I first tried to understand how RDSM works (link to the paper http://proceedings.mlr.press/v146/nagpal21a.html). From what I understood, they assume that a time to event follows a mixture of parametric distributions (like Weibull, Lognormal). Then the shape and scale of the distributions are implemented as a function of the input covariates using RNNs.

  1. My question is: how predictions are usually made in time-varying survival analysis?

In my case, RDSM treats each sample at every time point separately. What I mean is, for example if I have repondent's covariates from 2 waves, predictions at wave 1 and wave 2 are made separately, as if they come from different respondents. I am not sure whether this is correct. I think the model should know that the next set of covariates are coming from the same respondent. Or is this temporal relationship already captured while obtaining feature representations from RNN?

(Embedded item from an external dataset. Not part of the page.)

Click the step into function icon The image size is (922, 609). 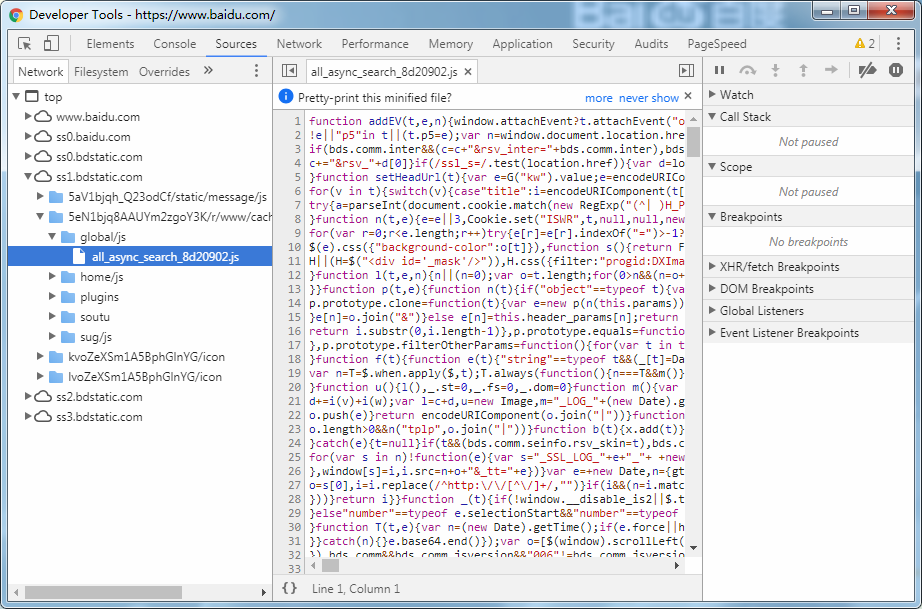(x=776, y=71)

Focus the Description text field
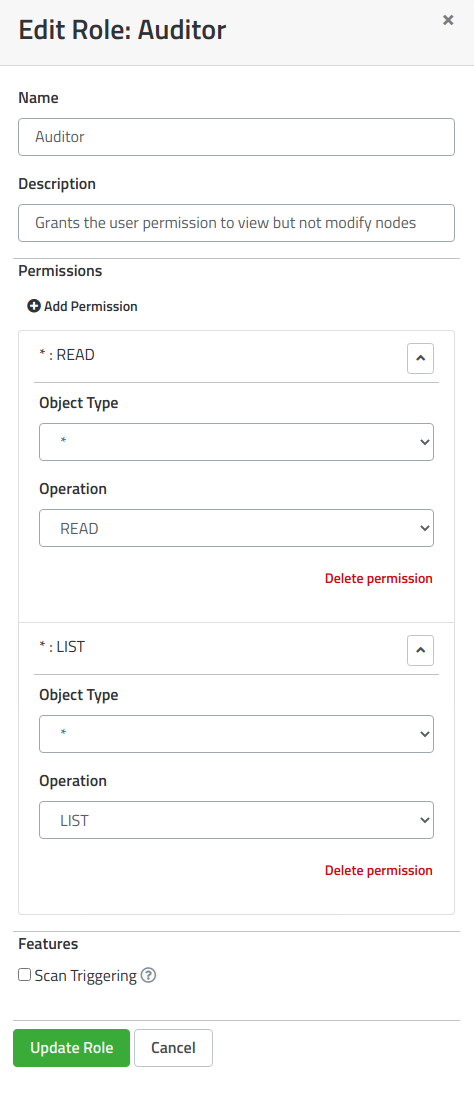pos(236,223)
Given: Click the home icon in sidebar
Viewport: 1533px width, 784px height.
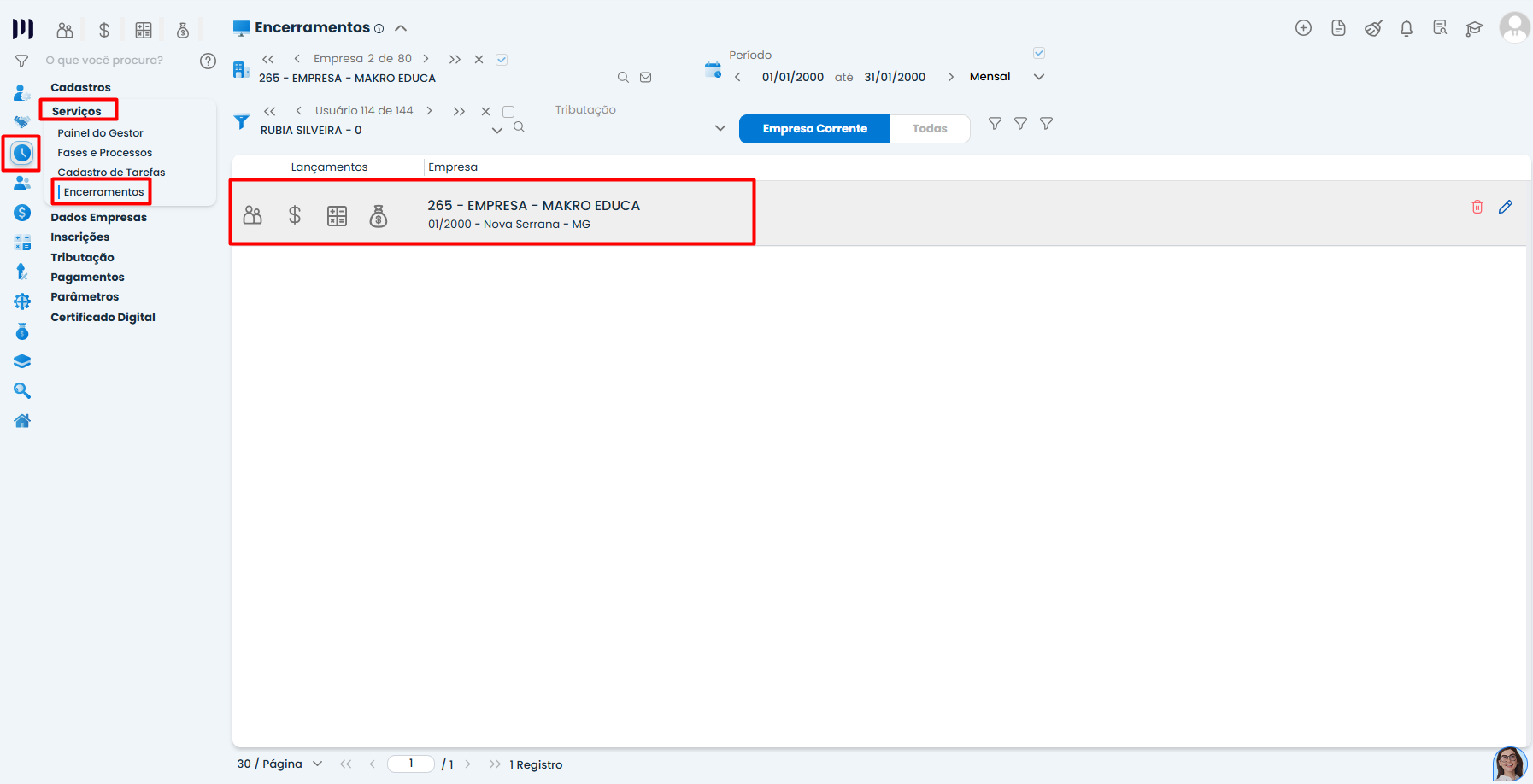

To be more clear, my test set is 4691, there are 13 time steps, and 206 covariates. I am expecting 4691 survival curves from my model, but it gives me 4691*13 = 60983 survival curves. Is this how it should be?

Any help or thought will be appreciated.

  • $\begingroup$ Is this the link to the "Health and Retirement Study" that you are using? $\endgroup$
    – EdM
    Sep 2, 2022 at 14:09
  • $\begingroup$ Hi, thank you so much for the elaborated answer. Yes, that's the correct link. $\endgroup$ Sep 5, 2022 at 8:14

1 Answer 1


These are panel data, with the same individuals evaluated at a set of discrete points in time, 13 time points in this case. The Health and Retirement Study supplements that with "Exit" questionnaires, in which survivors of those who die between interviews provide information about date and cause of death. If your outcome of interest is death, then you can model this with continuous-time survival methods, incorporating time-varying covariate values available at interview dates prior to death.

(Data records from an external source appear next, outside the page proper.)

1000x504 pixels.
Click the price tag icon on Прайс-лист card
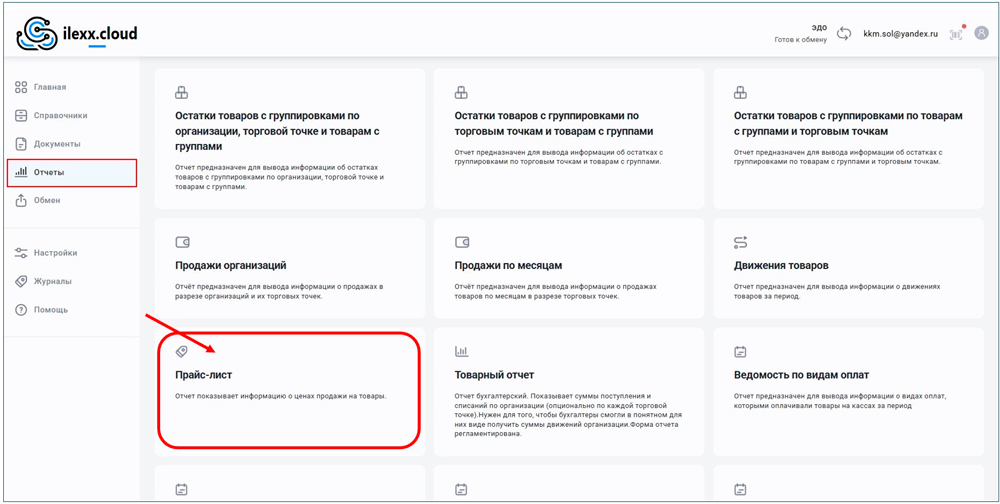point(182,351)
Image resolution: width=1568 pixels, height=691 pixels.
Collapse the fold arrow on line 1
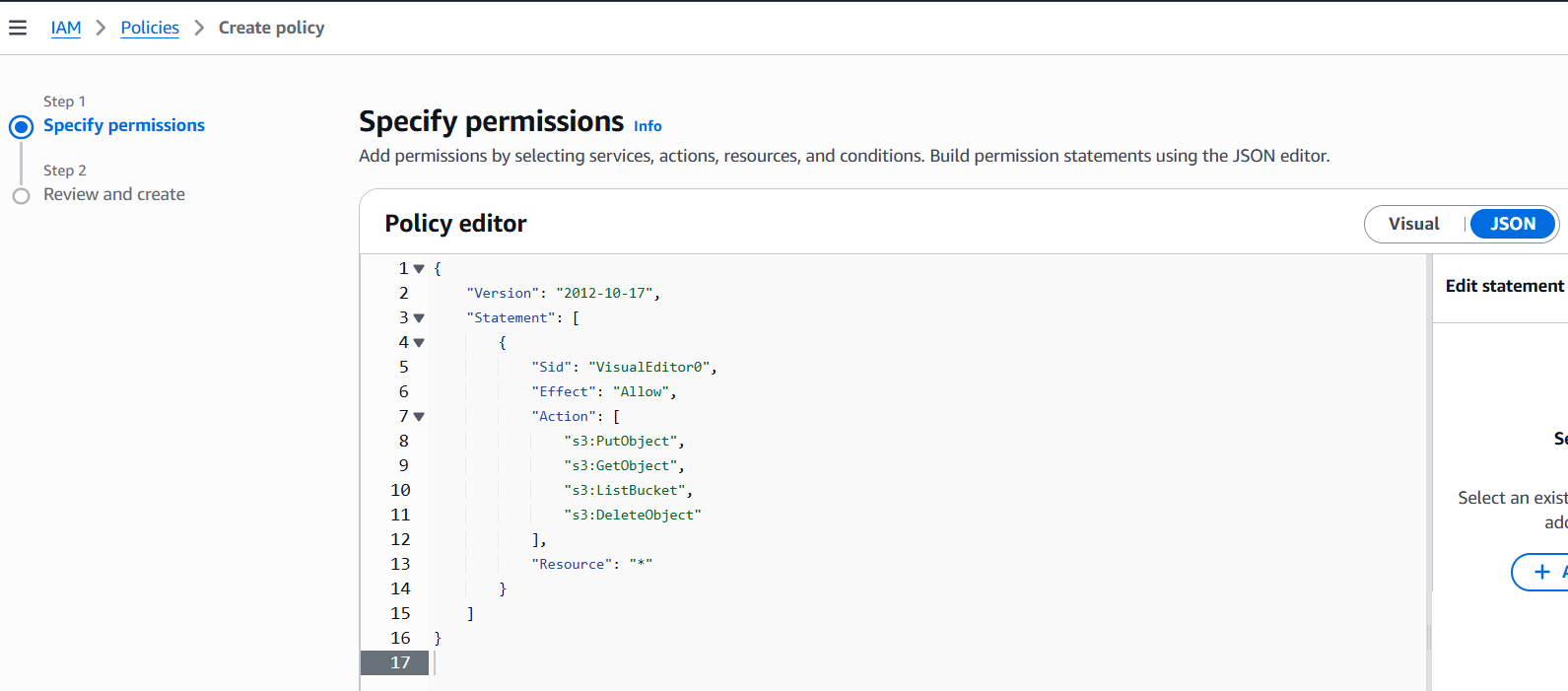coord(419,269)
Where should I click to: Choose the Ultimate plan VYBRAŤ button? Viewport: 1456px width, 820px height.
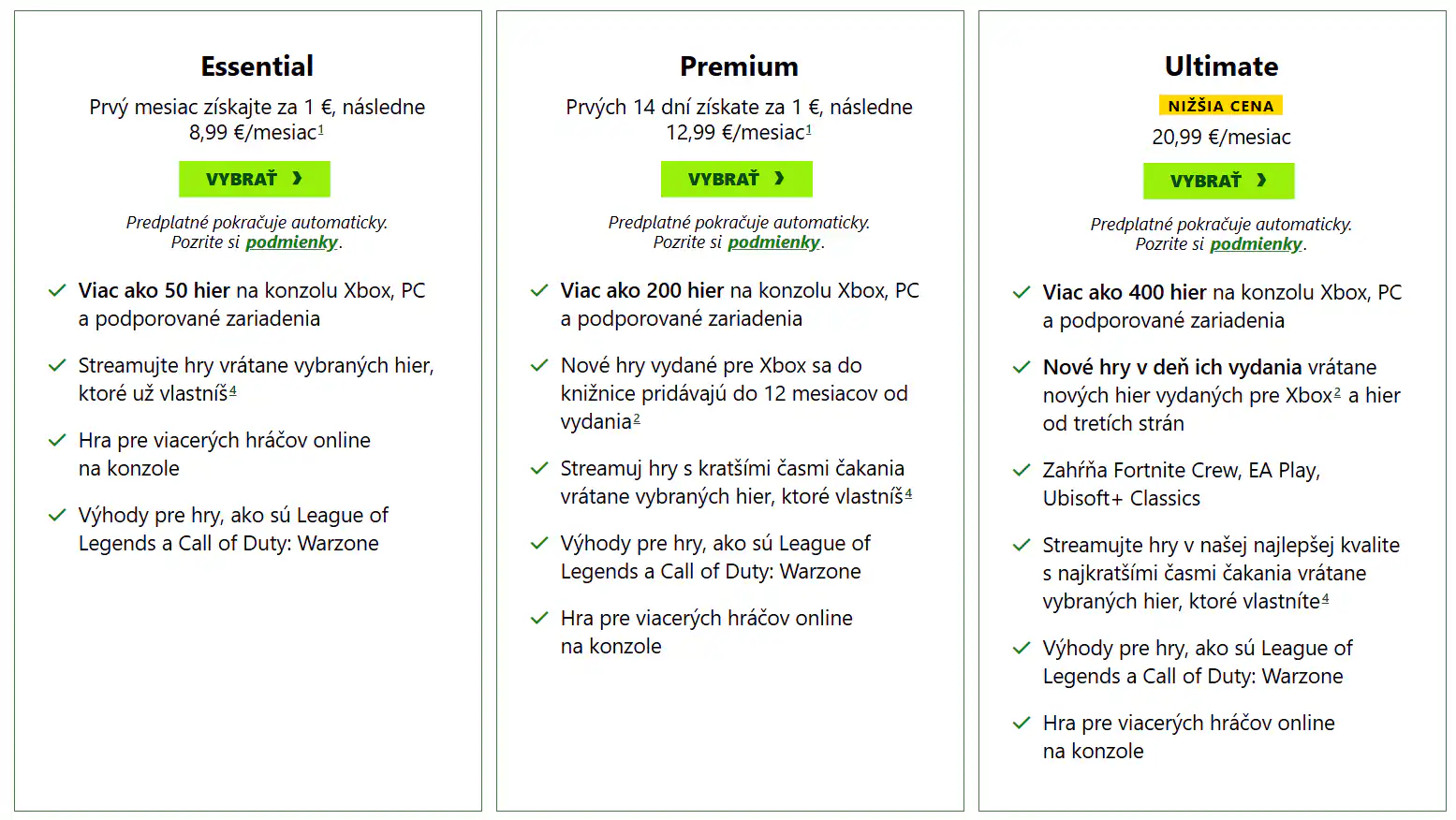1218,181
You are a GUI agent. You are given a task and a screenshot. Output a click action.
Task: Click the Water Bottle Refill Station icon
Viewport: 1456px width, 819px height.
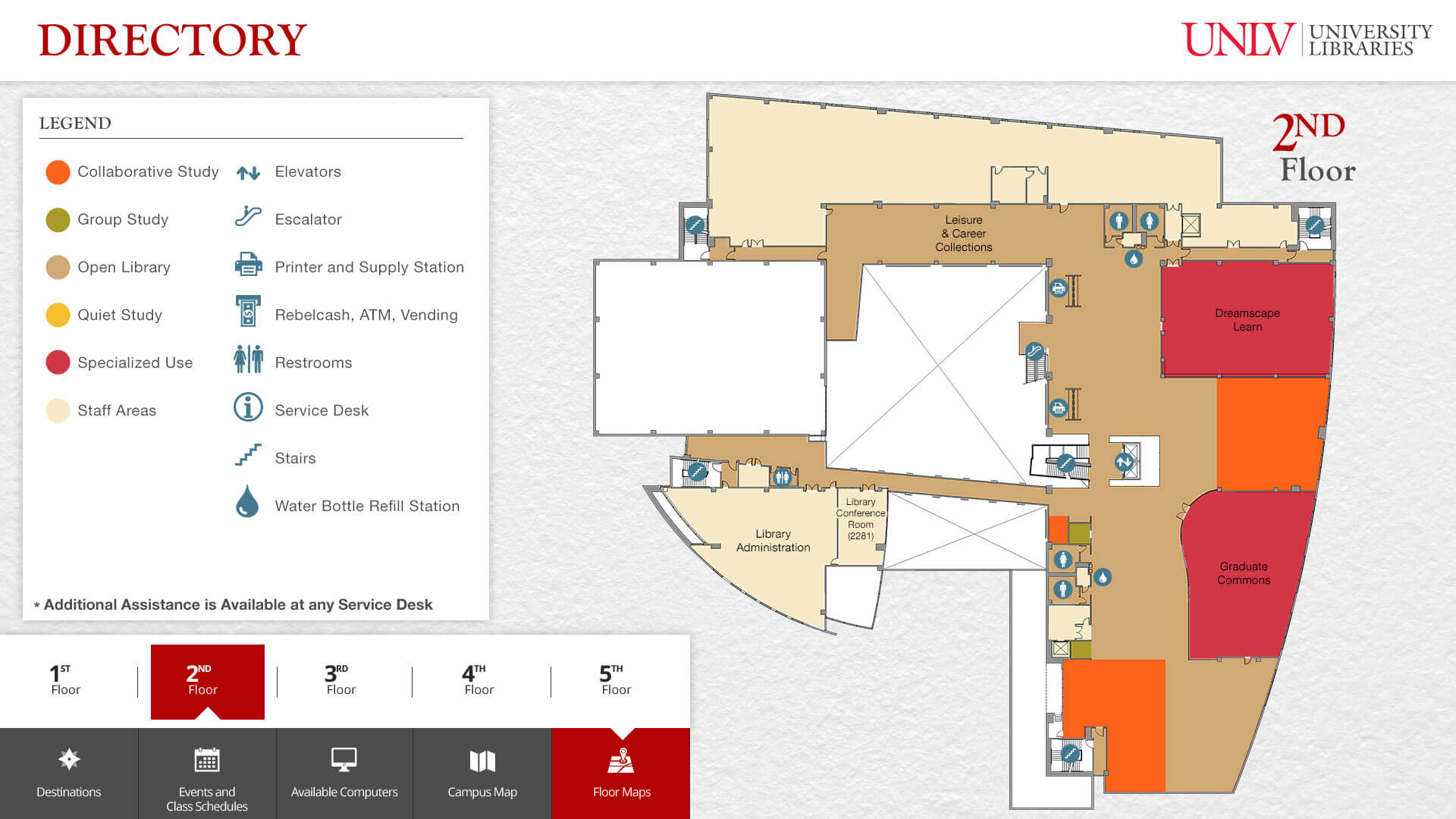tap(247, 505)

There are two questions here, one about the modeling method and another about predictions.


It seems that there was some difficulty in preparing the panel data for the survival modeling software, as somehow you got 13 separate sets of models. Although you might have 13 separate "waves" of data from which to draw, you need to combine all the data together for analysis. You should take advantage of the unique individual ID value for each participant that is maintained throughout the Health and Retirement Study to label the data, even if the modeling might not ultimately require that.

For standard survival modeling with time-varying covariate values, each participant you would have separate data rows for all time periods between successive "waves" while in the study. Each row would have the ID, the start time and stop time of the interval between the waves, and the covariate values in place at the beginning of the interval. For those that die, the stop time is set instead to the time corresponding to death. Each row also has an event indicator, say 0 for still alive and 1 for died.

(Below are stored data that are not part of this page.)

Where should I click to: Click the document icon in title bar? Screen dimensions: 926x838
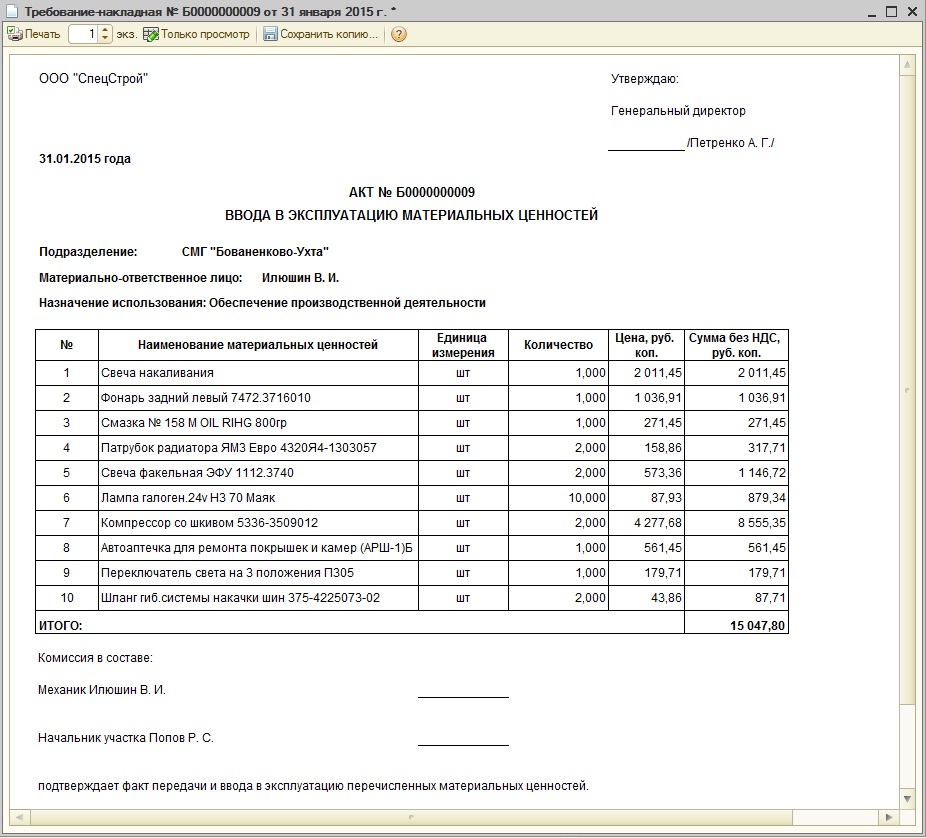(x=11, y=9)
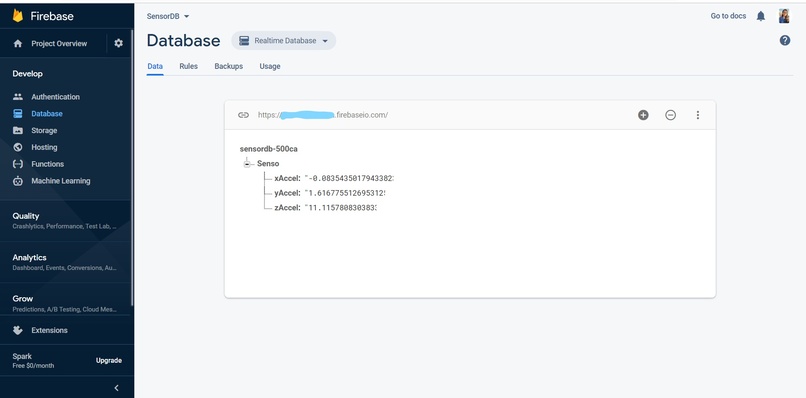Open the help question mark icon
806x398 pixels.
(x=785, y=41)
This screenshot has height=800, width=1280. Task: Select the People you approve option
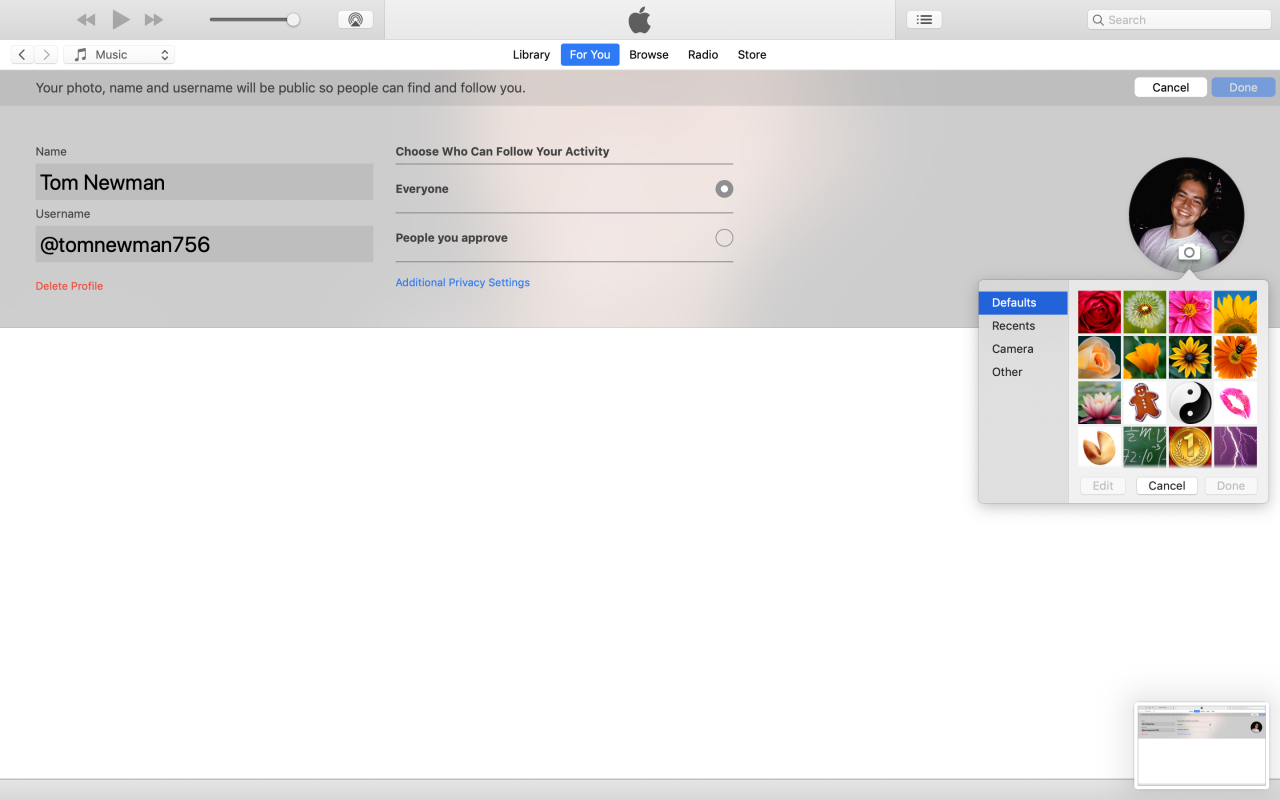click(x=723, y=237)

Those data rows should all be collected together into a single file for analysis. The start time of each row thus represents a left-truncated survival time, with either an event (if died) or right censoring (if alive) at the stop time. That's the standard "counting process" data format explained, for example, in this survival vignette.

In a comment, you say "time to event is defined as the time from the start of the survey till the death of a respondent." I'm not sure that "start of the survey" is a good choice for time = 0 for survival analysis, although if you use age as a covariate I suppose you could argue for that choice. Consider whether you should be using the date when age reached 51 years as time = 0 instead, as that's the earliest age when interviews start.

The method that you cite is based on parametric continuous-time modeling of covariates and survival. It seems designed to incorporate the past history of covariates into the current event risk, so that you would need to keep track of each individual's identity and history of covariate values.

I don't know enough about that method to say whether it's appropriate for your type of data. The example in the linked paper used hourly covariate values during stays in an intensive care unit, values that might reasonably be considered to be continuous. I don't know whether it can properly handle highly discretized panel data like yours or the associated "counting-process" data format.

Some survival models, like proportional-hazards models, only evaluate covariate values that are in place at event times and don't depend on past covariate history (except insofar as it might be incorporated into a value current at an event time, like a cumulative value). In modeling a terminal event like death that way, you can treat all of the observations as independent and don't need to keep track of individual IDs. The time-dependence vignette of the R survival package explains this in section 2.


Regardless of how you ultimately model the data, your question about making predictions still stands. The problem with survival predictions when covariates are varying in time is that you have to assume sets of time-varying covariate values for the predictions.

That poses two potential problems.

First, if the event is death, then assuming time-varying covariate values implicitly assumes that the individual is still alive through those times. The author of the Python lifelines package for survival analysis thus won't allow the software to do such predictions. See this answer.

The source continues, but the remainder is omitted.